Von Dagmar Henn
Ein neuerlicher Vorfall wirft Schatten auf das Auswärtige Amt: Kürzlich hat das Amt Anweisung gegeben, Visa für fünf äthiopische Studenten auszustellen, obwohl die Botschaft in Addis Abeba Bedenken bezüglich ihrer Rückkehrabsicht geäußert hatte. Tatsächlich hat eine der Studentinnen, eine 24-Jährige, in Deutschland Asyl beantragt, was die Befürchtungen der Botschaft bestätigt.
Diese Auseinandersetzungen innerhalb des Ministeriums, die normalerweise intern bleiben, erreichen selten die Öffentlichkeit.
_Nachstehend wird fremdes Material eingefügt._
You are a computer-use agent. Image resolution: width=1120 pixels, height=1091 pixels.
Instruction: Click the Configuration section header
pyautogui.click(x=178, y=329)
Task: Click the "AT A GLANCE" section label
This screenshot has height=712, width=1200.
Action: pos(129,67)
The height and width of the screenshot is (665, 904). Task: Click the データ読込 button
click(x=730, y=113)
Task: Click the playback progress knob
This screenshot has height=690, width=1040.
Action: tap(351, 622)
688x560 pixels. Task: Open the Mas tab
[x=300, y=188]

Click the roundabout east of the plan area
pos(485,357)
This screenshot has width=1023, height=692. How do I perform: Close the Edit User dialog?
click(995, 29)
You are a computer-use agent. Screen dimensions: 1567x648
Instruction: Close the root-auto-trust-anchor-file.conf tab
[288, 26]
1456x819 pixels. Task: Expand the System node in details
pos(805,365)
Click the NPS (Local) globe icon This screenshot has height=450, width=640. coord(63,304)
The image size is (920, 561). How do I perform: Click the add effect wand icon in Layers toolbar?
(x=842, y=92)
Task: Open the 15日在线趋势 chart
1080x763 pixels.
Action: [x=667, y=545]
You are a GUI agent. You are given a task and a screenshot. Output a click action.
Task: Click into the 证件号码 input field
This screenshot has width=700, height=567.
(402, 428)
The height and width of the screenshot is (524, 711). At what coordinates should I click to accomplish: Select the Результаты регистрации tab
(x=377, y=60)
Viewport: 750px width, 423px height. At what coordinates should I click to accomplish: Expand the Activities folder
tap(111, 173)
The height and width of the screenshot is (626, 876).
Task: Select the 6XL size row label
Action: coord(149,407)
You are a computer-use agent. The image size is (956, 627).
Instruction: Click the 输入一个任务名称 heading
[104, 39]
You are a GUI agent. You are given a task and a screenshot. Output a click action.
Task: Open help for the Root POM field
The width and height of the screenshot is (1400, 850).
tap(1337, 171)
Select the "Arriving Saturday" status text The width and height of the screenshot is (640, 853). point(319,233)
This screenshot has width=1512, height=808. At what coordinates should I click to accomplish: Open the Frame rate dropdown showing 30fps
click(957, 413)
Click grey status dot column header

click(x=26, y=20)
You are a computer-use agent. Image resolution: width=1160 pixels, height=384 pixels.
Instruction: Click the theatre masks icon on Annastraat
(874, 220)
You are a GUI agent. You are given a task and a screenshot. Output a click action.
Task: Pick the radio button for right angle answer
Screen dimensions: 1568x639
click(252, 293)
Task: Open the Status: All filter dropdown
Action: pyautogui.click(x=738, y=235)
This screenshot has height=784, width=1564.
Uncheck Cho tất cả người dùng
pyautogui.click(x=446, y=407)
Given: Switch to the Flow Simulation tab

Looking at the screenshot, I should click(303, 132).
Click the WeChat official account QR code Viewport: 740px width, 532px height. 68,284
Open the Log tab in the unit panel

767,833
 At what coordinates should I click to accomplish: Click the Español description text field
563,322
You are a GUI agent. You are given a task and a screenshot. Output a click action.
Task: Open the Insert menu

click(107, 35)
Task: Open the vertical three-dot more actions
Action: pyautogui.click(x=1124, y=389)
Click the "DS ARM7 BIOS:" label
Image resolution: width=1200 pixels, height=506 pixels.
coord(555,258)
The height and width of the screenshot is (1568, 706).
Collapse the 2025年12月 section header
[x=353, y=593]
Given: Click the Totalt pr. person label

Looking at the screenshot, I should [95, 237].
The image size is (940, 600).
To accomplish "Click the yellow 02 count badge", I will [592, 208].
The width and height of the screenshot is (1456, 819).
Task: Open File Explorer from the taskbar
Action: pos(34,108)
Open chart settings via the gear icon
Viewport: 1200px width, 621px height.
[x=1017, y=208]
Derartige Enthüllungen sind oft nur die Spitze des Eisbergs.
Bereits im Frühjahr 2023 sorgte ein ähnlich gelagerter Fall für Aufsehen, als die Rechtsabteilung des Auswärtigen Amts die Visastelle der deutschen Botschaft in Islamabad anwies, einem Mann ein Visum zu erteilen – trotz offensichtlich gefälschtem Pass und der Verwendung von Falschgeld für die Visagebühren.
Außenministerin Annalena Baerbock verteidigte sich gegen Vorwürfe, indem sie erklärte: “Wir beteiligen uns an nichts, was nicht legal wäre”. Sie führte weiter aus, Deutschland habe Vereinbarungen mit Pakistan, die es Menschen erlauben, auch ohne gültige Papiere die Grenze zu überschreiten. “Und deswegen haben wir dafür gesorgt, dass Frauen und Kinder, insbesondere solche, oder Anwältinnen, Rechtsanwältinnen, schnellstmöglich aus Pakistan rauskommen können.”
Das ironische dabei ist, dass der Betroffene weder Frau noch Kind war und auch keine Rechtsanwältin ist. Die Mitarbeiter der Botschaft hinterfragten sein Alter, seinen Dialekt und seine teure Kleidung.
Die Affäre hat zu Ermittlungen der Berliner Staatsanwaltschaft wegen Rechtsbeugung geführt. Hinzu kommt, dass Außenministerin Baerbock kürzlich betonte, Unterstützer des gestürzten syrischen Regimes seien in Deutschland nicht willkommen: “Wir ziehen alle Schergen des Regimes mit der vollen Härte des Gesetzes für ihre furchtbaren Verbrechen zur Rechenschaft.”
Im Gegensatz dazu wird gegenüber anderen Gruppen, die nicht in das westliche geopolitische Bild passen, eine weniger strikte Politik verfolgt.
Erstaunlicherweise bringen Enthüllungen zutage, dass die Bewertung von Visaanträgen für Afghanen unter Beteiligung einer NGO stattgefunden hat, was erneut zu internen Konflikten im Ministerium geführt hat. Bei früheren ähnlichen Vorfällen hätten solche Unstimmigkeiten vielleicht zu personellen Konsequenzen geführt, doch Ministerin Baerbock hat bisher nicht reagiert.
Aus dem Bundesamt für Migration und Flüchtlinge kommen resignative Töne. Ein anonymer Mitarbeiter meinte: “Man müsse wieder einmal ‘ausbaden’, was das Auswärtige Amt ‘verbockt’ habe”, und an anderer Stelle wird zynisch von “typisch Baerbock” gesprochen.